La vecina del segundo primera, una mujer de unos cincuenta años con el pelo sucio y las mejillas rosadas, estaba muy nerviosa. "Esto viene de hace tiempo". Le temblaban las manos (un poco dejadas), sudaba (tenía la piel grasienta), y tropezaba con las palabras. Pero los agentes con la paciencia de los que todo les es ajeno entendieron que su gatito – utilizaba el posesivo y el diminutivo- se había escapado. Entonces sollozó, se limpió los labios con un pañuelo de papel y dedicó un último esfuerzo para no ahogarse.

-Bueno... no se ha escapado. - Matizó la señora, ahora más serena - Me lo han robado.

-¿Quién?

-Los de este piso. - Y señaló los del segundo segunda -. Estos hombres se comen los gatos.

El bajito miró al joven y sin decirse nada se dirigieron hacia la puerta. Toc-toc.

-Lo digo de verdad. Se los comen como si fueran un plato delicioso.

La lluvia, como un mal presagio, se volvió feroz. Un hombre de unos treinta años de complexión atlética, ojos claros y dientes amarillos respondió las preguntas de los agentes con monosílabos. ¿Conocía a la vecina? Sí. ¿Sabía que tenía un gato? No. ¿Hacía mucho que vivía aquí? No lo sé.

El joven entretuvo al hombre mientras el bajito entró, sin permiso, a echar unvistazo. Las persianas bajadas y un hedor de marihuana que flotaba en cada habitación levantaron todas las sospechas.

-Miren la cocina. - Insistió la mujer.

Abrió las ventanas y registraron el piso de arriba abajo. Lo único que encontraron fue una cachimba, una mujer con pantalones de chándal que no hablaba el idioma, y algunas sustancias psicotrópicas. Pero ni en la cocina, ni en ningún sitio, ningún rastro del gato.

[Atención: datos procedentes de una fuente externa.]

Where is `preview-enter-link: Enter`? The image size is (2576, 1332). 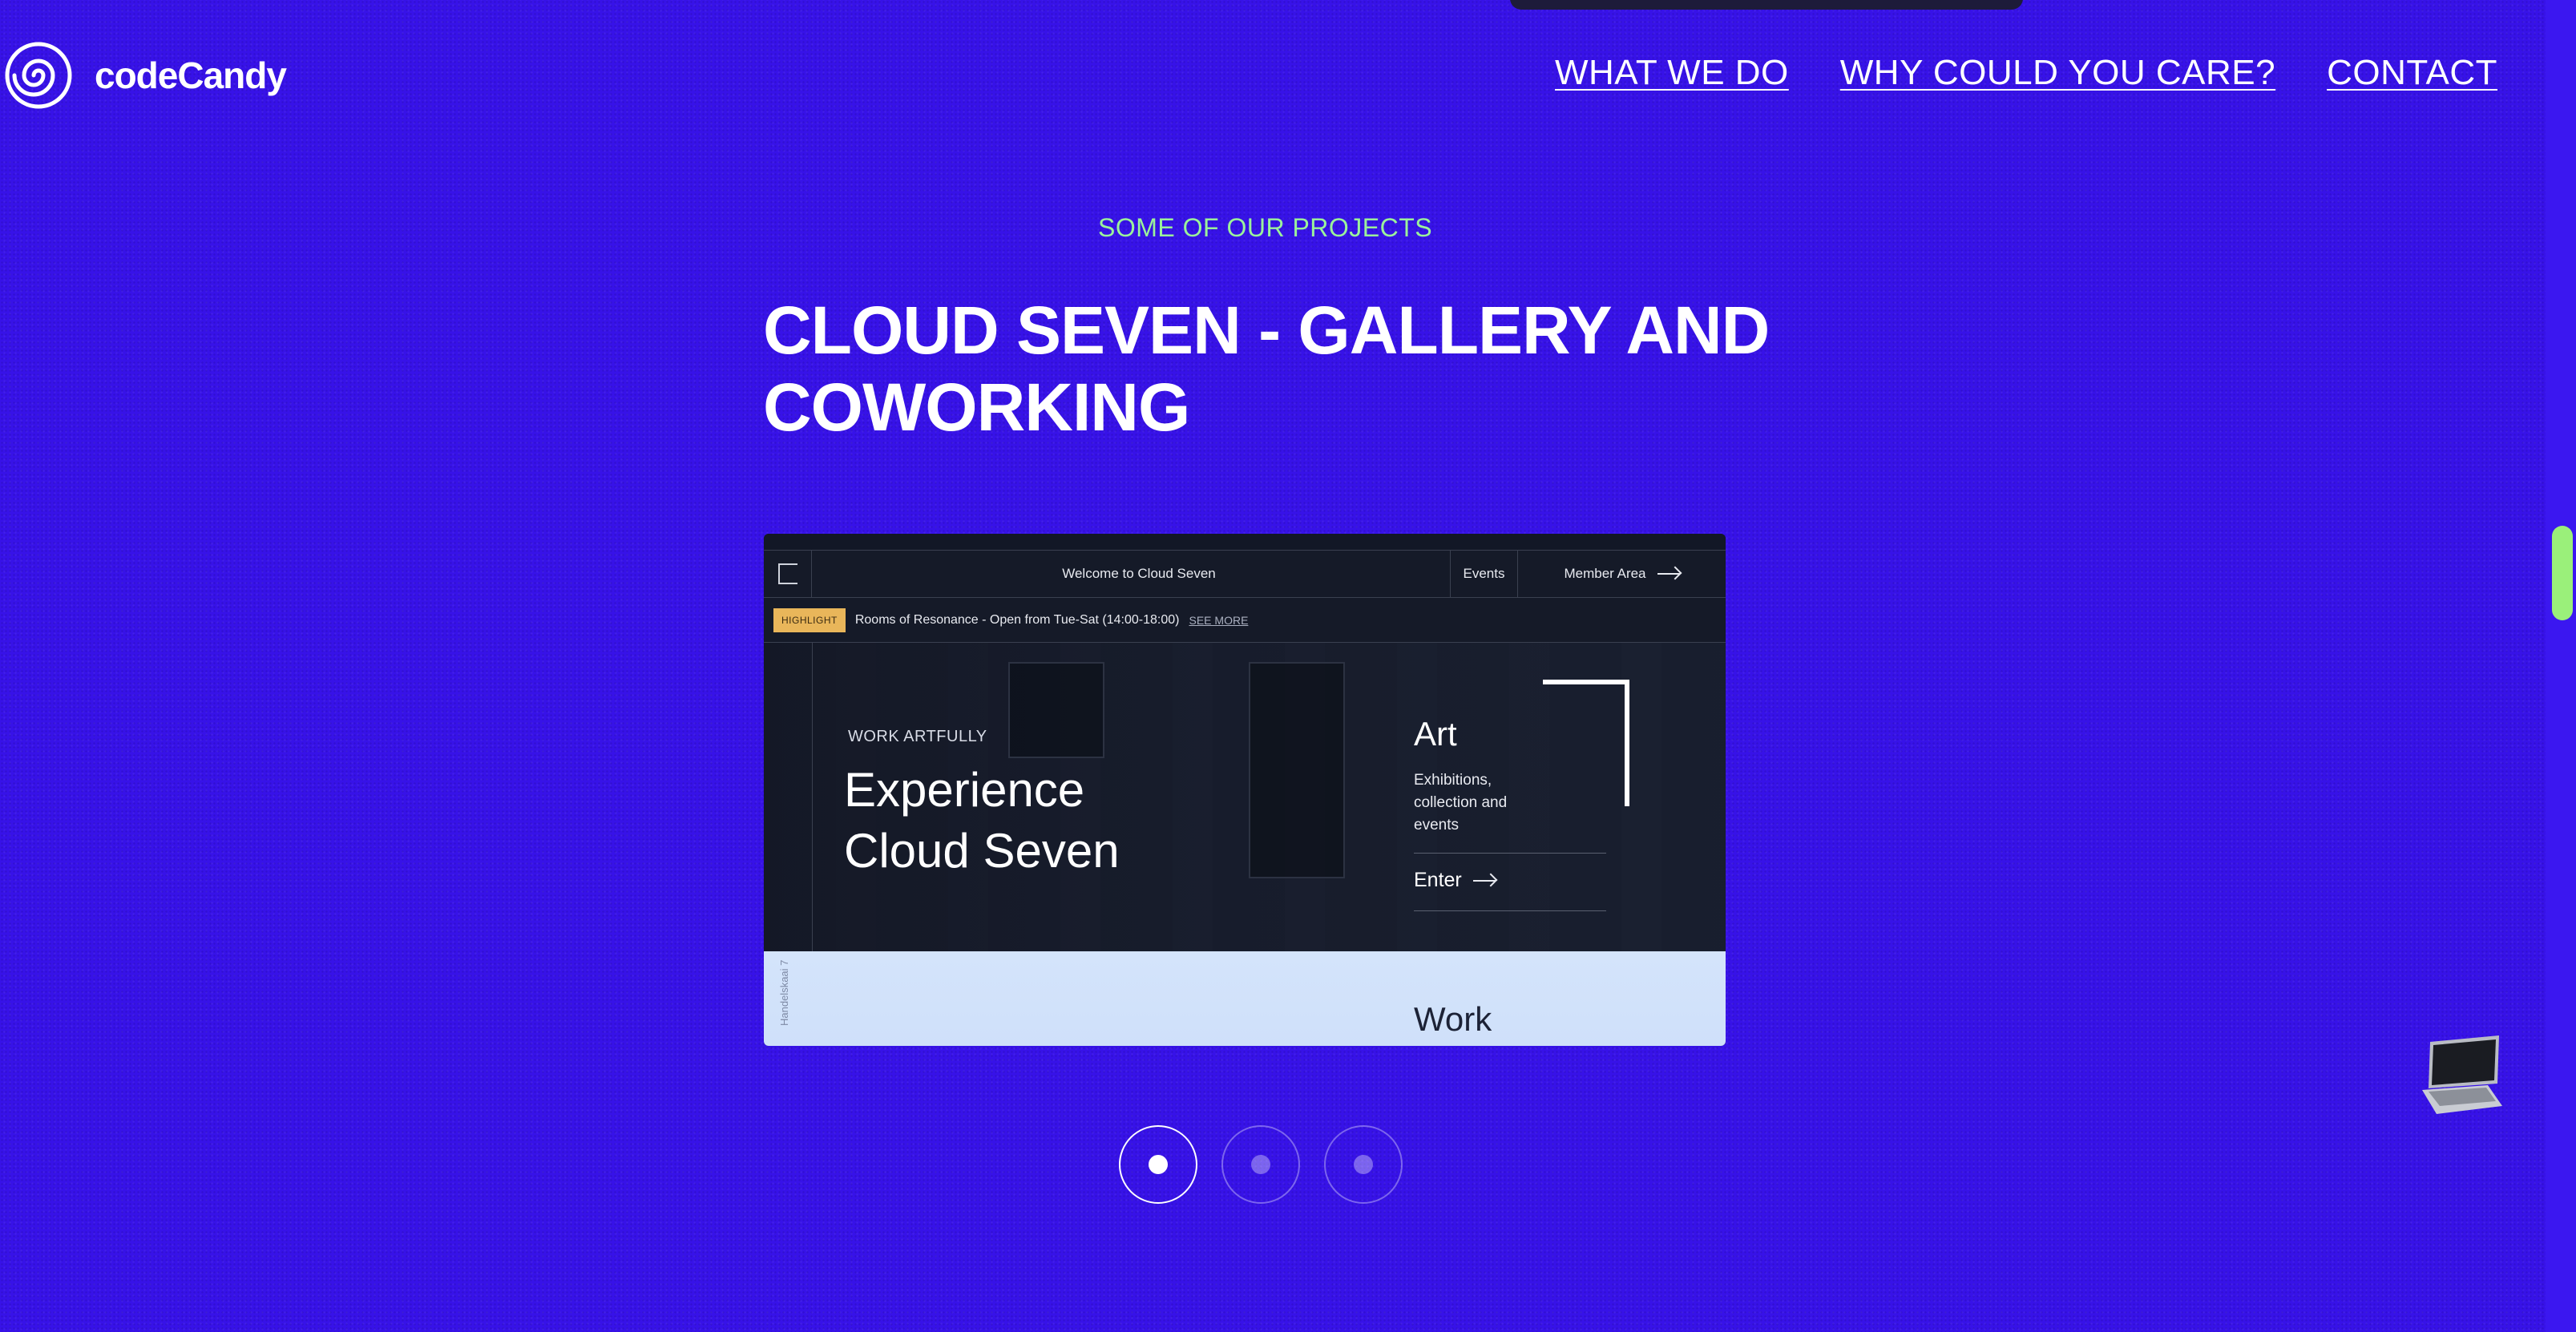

-¿Cómo se llama, el gatito?

-Senyoret.

La mujer del chándal al ver a la vecina que había avisado a la policía salió al rellano a increparla. Los comentarios pequeños, se volvieron reproches formales, (fechas concretas, rencores abstractos), los reproches cada vez más afilados se convirtieron en amenazas. Es cierto, que los agentes intentaban apaciguar los ánimos, pero era demasiado tarde. Una chispa puede quemar un bosque, los gatos tienen siete vidas y las amenazas nunca acaban bien.

Una bofetada y después el silencio de la perplejidad. Un instante breve que lo puede decantar todo. La mujer que había perdido el gato saltó encima de la mujer del chándal y mientras tanto los policías intentaban retener al musculoso de los dientes amarillos que ya sacaba espuma por la boca. Dos heridos leves. Dos denuncias. Se los llevaron a comisaría y ni rastro del gatito.

A medianoche cuando la lluvia había dejado de inundar las plazas y las rieras, en medio de los charcos, perdido, con las patitas mojadas apareció Senyoret. Rondó unas cuantas horas buscando el camino de vuelta, hasta que una furgoneta azul se detuvo delante de él. Nunca llueve a gusto de todo el mundo y para el resto de la historia hay que tener buen paladar.